J'avais raté cette intervention de Jonathan Zittrain. Elle est pourtant aussi essentielle que drôle.

Jonathan Zittrain est professeur de droit à Harvard, spécialisé sur Internet, la propriété intellectuelle, les biens communs, la censure, le filtrage du net, etc.

Il s'est beaucoup intéressé aux capacités cumulatives d'Internet, c'est-à-dire à la manière dont les gens ajoutent sans cesse des fonctionnalités qui autorisent elles-mêmes de nouvelles fonctionnalités, suscitent des propriétés émergentes et permettent, ce faisant, des développements qui n'étaient même pas imaginables au démarrage du projet. Il a ainsi lancé de nombreux projets collaboratifs et communautaires, comme le projet H2O ou l'OpenNet initiative, qui permet un suivi collectif de la censure sur Internet.

Son dernier livre, cependant, The Future of Internet and how to stop it (2008) était relativement pessimiste. Constatant l'émergence d'importants réseaux privés et fermés, comme les propose Apple, et de grandes plateformes centralisées et censurables, comme les proposent Facebook ou Google, il prédisait la fin d'un cycle de l'Internet et l'émergence de nouveaux monopoles.

C'est pourquoi cette conférence TED de 2009 est passionnante. D'une part, elle propose une approche joyeuse, et presque ludique, des mêmes questions, avec un étonnement central : ça ne devrait pas marcher, mais pourtant, ça marche.

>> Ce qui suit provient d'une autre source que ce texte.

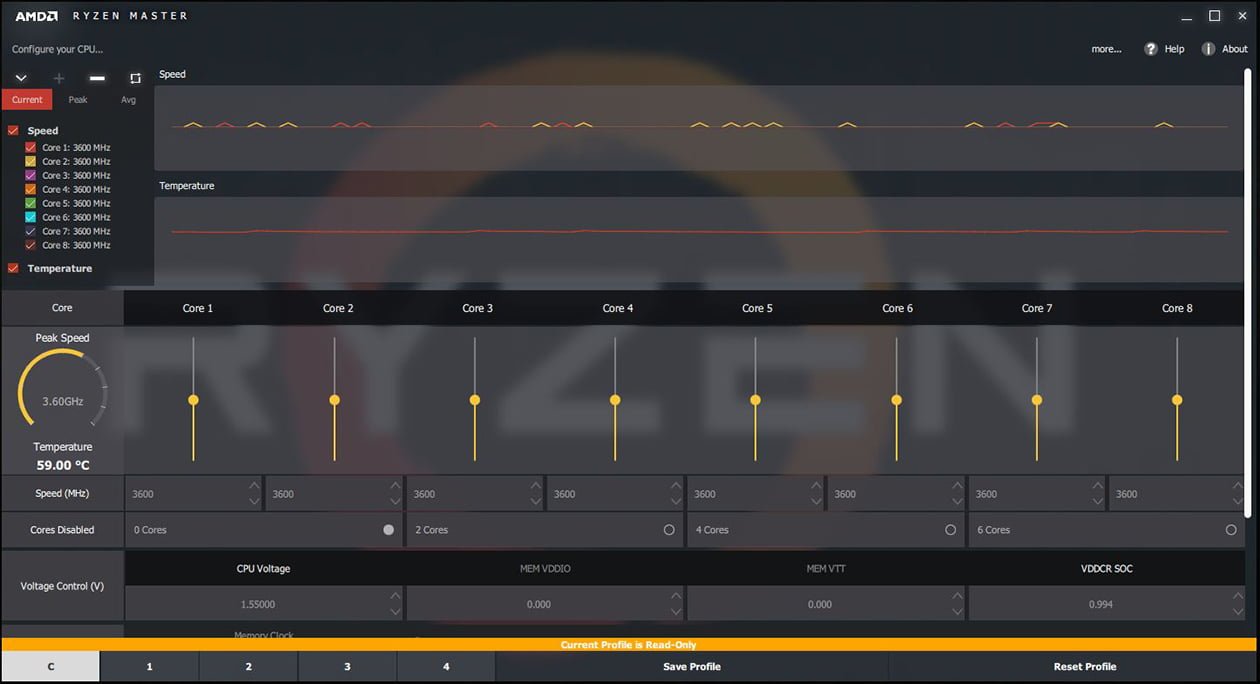This screenshot has height=684, width=1260.
Task: Toggle the Temperature graph checkbox
Action: click(13, 268)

D'autre part, sous une apparence anecdotique et pince sans rire, elle réussit le tour de force de repositionner avec simplicité tout ce qui fait le succès et l'importance d'Internet : l'architecture end-to-end, la décentralisation du routage, l'économie de la contribution, l'émergence de biens communs.

Regardez cette conférence, have fun, c'est passionnant.